En vue d'assurer un recrutement équilibré au sein des entreprises de la branche, les parties signataires soulignent que les critères déterminants du recrutement sont les compétences et les qualifications du candidat. Les offres d'emploi externes doivent être rédigées et gérées de façon non discriminatoire. Les recrutements externes et internes se dérouleront dans les mêmes conditions pour les hommes et pour les femmes. Les entreprises sensibiliseront le personnel chargé du recrutement à l'égalité professionnelle.

La formation professionnelle constitue l'un des leviers essentiels pour assurer une égalité de traitement entre les hommes et les femmes. Les femmes et les hommes doivent être en mesure d'avoir les mêmes possibilités d'évolution de carrière et de bénéficier d'une affectation sans discrimination. Les entreprises veilleront à ce que les congés de maternité, d'adoption et les congés parentaux soient sans incidence sur le déroulement de carrière des salariés concernés.

Rémunération

Les parties signataires rappellent le principe selon lequel, dans chaque entreprise, tout employeur est tenu d'assurer, pour un même travail, ou pour un travail de valeur égale, l'égalité de rémunération entre les femmes et les hommes. Les différents éléments composant la rémunération doivent être établis sur des normes identiques pour les femmes et les hommes. Les critères de classification et de promotion professionnelle, ainsi que toutes les autres bases de calcul de la rémunération doivent être communs aux travailleurs des deux sexes. Ils ne doivent pas non plus être discriminants pour les salariés ayant bénéficié d'un congé de maternité ou d'un congé parental d'éducation.

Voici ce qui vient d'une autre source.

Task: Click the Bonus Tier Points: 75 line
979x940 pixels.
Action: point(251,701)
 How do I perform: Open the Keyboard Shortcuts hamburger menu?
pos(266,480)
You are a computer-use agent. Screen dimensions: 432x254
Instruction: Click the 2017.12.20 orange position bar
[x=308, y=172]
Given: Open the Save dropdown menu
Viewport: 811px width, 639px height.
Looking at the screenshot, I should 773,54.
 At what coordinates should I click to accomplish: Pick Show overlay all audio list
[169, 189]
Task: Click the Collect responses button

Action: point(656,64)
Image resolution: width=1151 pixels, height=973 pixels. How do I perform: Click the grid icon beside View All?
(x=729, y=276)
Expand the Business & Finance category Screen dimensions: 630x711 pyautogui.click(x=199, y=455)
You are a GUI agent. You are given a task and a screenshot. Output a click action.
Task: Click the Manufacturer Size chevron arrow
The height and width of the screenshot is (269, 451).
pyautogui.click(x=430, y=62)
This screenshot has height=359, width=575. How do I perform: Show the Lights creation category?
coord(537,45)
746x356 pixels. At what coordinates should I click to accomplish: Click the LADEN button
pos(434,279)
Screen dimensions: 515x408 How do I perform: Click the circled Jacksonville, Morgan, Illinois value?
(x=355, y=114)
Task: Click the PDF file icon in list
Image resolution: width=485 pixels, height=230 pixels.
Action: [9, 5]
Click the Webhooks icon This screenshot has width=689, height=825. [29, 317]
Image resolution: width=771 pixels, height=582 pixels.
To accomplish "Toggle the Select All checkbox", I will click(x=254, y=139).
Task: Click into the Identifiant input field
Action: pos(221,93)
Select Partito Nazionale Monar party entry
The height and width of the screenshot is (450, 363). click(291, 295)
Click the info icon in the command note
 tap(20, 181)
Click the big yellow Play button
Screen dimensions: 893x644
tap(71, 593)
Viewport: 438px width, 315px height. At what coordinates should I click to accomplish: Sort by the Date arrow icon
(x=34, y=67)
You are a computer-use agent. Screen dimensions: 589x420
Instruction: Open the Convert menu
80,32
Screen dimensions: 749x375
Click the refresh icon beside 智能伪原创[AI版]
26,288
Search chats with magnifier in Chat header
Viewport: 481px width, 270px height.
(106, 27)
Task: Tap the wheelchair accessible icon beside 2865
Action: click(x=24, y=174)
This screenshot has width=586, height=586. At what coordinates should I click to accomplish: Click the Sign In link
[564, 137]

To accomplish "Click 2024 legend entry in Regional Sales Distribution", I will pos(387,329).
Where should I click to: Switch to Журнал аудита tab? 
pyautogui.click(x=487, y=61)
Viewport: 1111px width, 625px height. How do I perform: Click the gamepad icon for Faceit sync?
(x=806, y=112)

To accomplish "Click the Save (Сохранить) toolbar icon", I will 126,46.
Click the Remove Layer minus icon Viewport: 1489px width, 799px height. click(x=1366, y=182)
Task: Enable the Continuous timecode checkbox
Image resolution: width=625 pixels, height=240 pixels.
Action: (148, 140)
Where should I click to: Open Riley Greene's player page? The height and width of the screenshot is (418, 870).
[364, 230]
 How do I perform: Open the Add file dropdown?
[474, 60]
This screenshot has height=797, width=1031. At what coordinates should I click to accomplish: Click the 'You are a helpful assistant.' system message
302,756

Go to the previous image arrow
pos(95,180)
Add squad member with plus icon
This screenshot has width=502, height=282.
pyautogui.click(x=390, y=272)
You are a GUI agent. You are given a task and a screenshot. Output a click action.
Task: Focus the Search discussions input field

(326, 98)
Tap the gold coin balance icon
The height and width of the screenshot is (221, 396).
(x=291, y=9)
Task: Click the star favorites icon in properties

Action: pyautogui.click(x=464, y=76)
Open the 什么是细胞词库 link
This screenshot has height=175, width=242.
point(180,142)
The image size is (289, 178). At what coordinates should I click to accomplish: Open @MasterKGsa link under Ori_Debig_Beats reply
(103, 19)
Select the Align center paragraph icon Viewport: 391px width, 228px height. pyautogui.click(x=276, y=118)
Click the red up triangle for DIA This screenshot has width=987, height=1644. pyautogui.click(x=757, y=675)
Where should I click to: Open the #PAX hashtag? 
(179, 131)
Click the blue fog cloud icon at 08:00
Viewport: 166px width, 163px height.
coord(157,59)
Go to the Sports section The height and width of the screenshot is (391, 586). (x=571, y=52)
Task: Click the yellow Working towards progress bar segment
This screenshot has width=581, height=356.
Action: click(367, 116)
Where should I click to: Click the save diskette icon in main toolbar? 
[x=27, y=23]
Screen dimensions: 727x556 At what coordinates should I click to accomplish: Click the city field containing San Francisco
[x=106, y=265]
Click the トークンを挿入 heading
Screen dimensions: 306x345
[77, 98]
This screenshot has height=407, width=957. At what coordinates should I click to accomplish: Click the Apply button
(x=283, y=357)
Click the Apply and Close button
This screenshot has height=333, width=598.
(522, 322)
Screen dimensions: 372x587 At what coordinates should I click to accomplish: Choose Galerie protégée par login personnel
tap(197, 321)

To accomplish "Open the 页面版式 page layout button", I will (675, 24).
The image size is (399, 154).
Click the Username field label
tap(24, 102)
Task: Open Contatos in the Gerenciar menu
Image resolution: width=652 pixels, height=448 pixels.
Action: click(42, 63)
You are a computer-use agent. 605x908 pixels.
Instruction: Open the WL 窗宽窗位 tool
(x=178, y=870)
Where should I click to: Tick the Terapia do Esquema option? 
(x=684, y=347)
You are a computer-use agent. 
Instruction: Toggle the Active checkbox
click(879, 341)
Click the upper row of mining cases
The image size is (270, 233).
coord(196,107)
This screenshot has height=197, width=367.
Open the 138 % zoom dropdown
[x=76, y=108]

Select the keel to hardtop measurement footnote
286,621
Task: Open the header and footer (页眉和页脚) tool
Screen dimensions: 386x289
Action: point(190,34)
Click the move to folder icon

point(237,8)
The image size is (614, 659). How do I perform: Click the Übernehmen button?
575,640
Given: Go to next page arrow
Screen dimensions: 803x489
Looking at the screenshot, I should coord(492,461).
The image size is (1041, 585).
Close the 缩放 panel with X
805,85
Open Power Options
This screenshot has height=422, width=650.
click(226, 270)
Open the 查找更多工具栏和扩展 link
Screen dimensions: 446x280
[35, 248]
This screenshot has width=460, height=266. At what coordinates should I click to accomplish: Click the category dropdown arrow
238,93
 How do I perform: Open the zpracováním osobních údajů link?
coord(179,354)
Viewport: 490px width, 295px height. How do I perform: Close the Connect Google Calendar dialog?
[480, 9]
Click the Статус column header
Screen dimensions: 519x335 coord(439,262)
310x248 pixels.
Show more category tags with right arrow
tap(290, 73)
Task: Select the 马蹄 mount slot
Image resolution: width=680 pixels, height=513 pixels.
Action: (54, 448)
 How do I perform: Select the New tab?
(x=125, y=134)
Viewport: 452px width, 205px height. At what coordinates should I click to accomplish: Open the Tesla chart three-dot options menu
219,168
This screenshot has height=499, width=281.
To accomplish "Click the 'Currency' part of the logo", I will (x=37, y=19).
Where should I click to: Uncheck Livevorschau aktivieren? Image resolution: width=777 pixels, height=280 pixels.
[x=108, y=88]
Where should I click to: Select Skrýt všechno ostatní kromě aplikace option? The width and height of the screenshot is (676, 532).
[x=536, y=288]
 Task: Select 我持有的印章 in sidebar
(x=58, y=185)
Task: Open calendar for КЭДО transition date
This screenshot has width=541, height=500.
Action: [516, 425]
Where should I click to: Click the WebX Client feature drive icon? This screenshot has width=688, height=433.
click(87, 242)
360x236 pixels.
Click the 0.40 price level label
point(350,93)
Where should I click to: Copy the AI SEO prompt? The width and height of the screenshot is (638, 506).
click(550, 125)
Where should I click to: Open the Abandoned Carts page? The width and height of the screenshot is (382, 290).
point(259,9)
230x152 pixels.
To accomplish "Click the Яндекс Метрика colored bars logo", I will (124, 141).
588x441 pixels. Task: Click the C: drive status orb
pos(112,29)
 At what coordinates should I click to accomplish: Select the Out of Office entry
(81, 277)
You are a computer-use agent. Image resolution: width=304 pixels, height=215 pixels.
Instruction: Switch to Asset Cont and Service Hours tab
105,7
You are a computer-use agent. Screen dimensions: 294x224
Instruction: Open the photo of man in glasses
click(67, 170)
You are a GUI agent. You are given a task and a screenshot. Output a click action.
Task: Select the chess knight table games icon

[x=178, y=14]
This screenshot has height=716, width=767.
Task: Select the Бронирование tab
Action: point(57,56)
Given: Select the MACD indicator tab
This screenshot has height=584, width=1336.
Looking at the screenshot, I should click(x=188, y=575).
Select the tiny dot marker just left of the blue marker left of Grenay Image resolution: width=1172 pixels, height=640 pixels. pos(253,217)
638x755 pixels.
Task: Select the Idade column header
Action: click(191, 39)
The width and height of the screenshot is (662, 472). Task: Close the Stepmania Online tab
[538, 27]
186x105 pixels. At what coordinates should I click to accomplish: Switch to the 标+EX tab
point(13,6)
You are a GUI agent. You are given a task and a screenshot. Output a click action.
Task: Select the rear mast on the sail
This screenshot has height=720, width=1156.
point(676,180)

Si à compétence et ancienneté égales, et pour des salariés effectuant les mêmes tâches, des écarts de rémunération entre les femmes et les hommes sont objectivement constatés, l'entreprise doit vérifier les raisons de ces écarts avec comme objectif de les supprimer.

Travail de Nuit et Grossesse

La salariée en état de grossesse médicalement constatée ou ayant accouché, qui travaille la nuit dans les conditions déterminées à l'article L. 3122-31 du code du travail, est affectée sur sa demande à un poste de jour pendant la durée de sa grossesse et pendant la période du congé postnatal. Le changement d'affectation n'entraîne aucune diminution de la rémunération.

Lorsque l'employeur est dans l'impossibilité de proposer un autre emploi à la salariée travaillant de nuit, le contrat de travail de la salariée est alors suspendu jusqu'à la date du début du congé légal de maternité. La salariée bénéficie d'une garantie de rémunération pendant la suspension du contrat de travail.